The current scientific publication system isn’t designed for that. But no matter. The Web is large.
A different way of publishing
So I’m experimenting with a new way to publish.
When I come across something useful, I’ll first publish it here. Before posting, I run it by people I trust - people willing to add their name below. It’s a kind of open review. If someone from the team is willing to expand it into a full article, they’re welcome to.
Personally, I think reviewed preprints are perfectly valid scientific outputs. But if they want to take it through the full journal process, I won’t stand in the way.
A springboard to write papers
So these posts are breadcrumbs. Useful on their own, but also possible seeds of future papers. That comes with a few advantages.
No need to retrofit a story
Many papers cram disconnected results into a single “story” just to meet the bar of publication in journals. That creates brittle arguments and logic that’s hard to follow. Here, each post tells one story. It’s easier to write and easier to read.
Easier to read
Scientific writing doesn’t have to be dry, it just often ends up that way. Partly due to authorship-by-committee and partly because most of us aren’t native English speakers.
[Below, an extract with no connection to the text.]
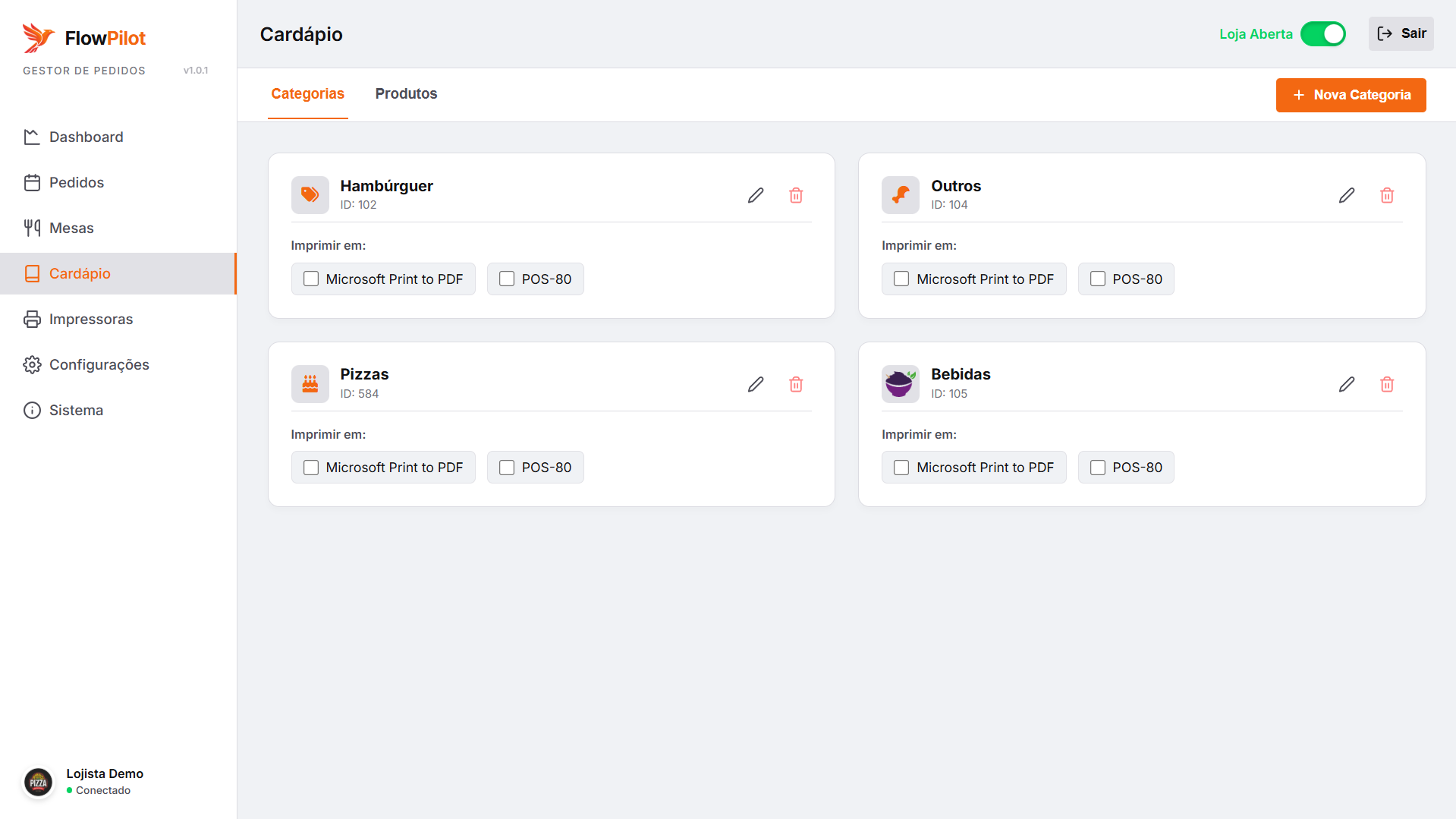1456x819 pixels.
Task: Enable POS-80 printing for Bebidas
Action: pyautogui.click(x=1097, y=468)

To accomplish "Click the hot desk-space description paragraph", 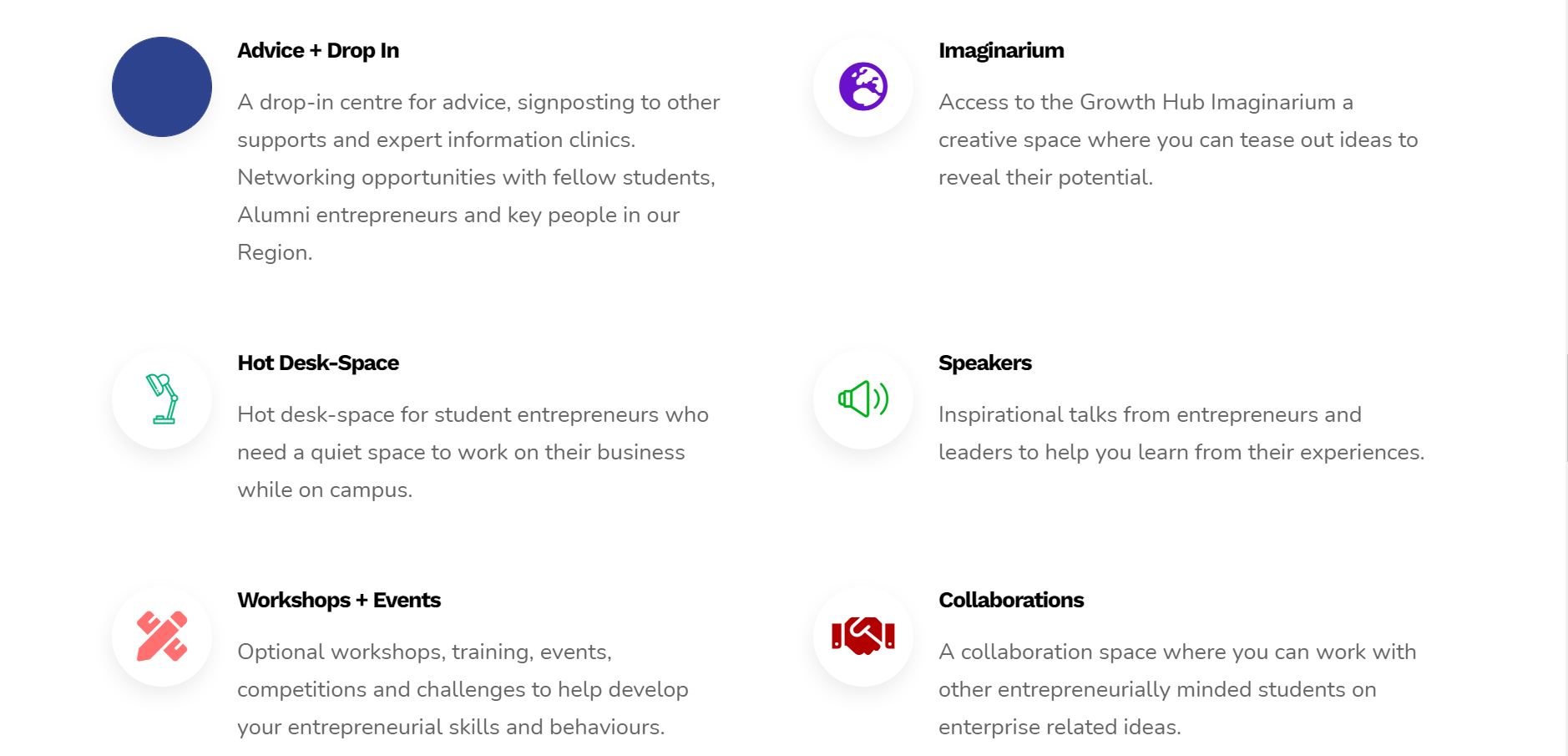I will 473,452.
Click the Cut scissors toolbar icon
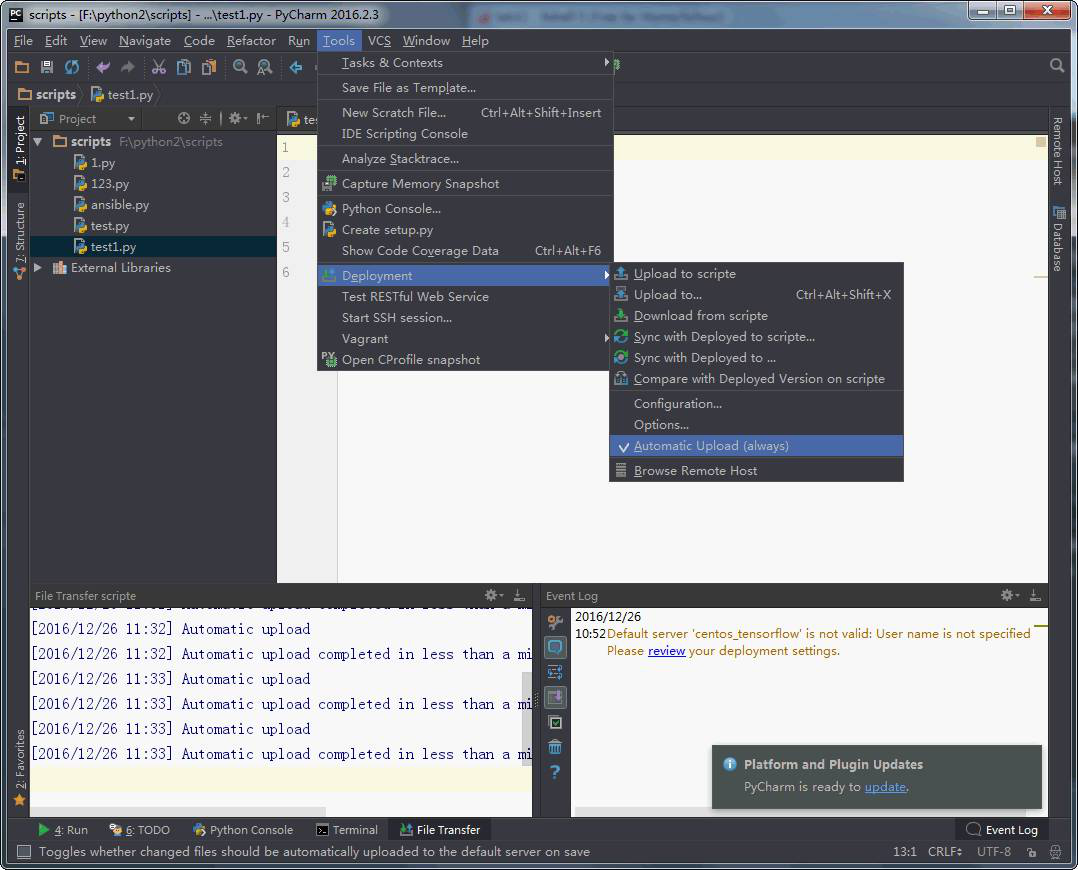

But mainly because that’s the convention. I remember my PhD supervisor redlining my writing back into passive voice and past tense. “This is how you write scientific text”, he said. “It needs to sound serious”.
That’s just the norm. Journals themselves are trying to push for plainer language, but it hasn’t caught on.
Well, it can here.
Trade secrets
Some of what makes Turbine work has to stay confidential. That’s what funds the science we want to do tomorrow.
But there’s a lot I can share. Even just knowing what didn’t work can be valuable, even without full access to our code or data.
Since we can’t open-source everything, many of these insights would otherwise go unpublished.
Less friction for publishing
In the hectic startup life, putting the full timeline of getting something published on a roadmap is daunting. So publishing usually ends up staying in the backlog. Starting with a blog post, then evolving it into a preprint, and finally submitting for peer-review may help break it up into manageable chunks.
Strengthen existing science
Since most published research findings are false, publishing negative results and replications is essential. But they don’t fit into the current system.
This format lets me contribute in a way that helps strengthen the science we all build on - and maybe show that failures often teach more than success stories. They should be celebrated, not hidden in the drawer.
So we can all keep pushing biology forward. Together.
“When a measure becomes a target, it stops being a good measure”.
Unintentionally increasing the degrees of freedom of a statistical test when preparing the data for analysis, thereby inflating the significance of findings, producing false positives. I have never found a method which can reliably correct for unobserved multiple comparisons.
Good idea... let's hope no journal will ever reject anything based on the fact it was pre-published in this "non-scientic" format...
If this works, I might even consider publishing stuff for my own PhD-s sake once again... the above listed things (and some others related to how monetization works) totally took my motivation away back then...
Nice start. I will be following you.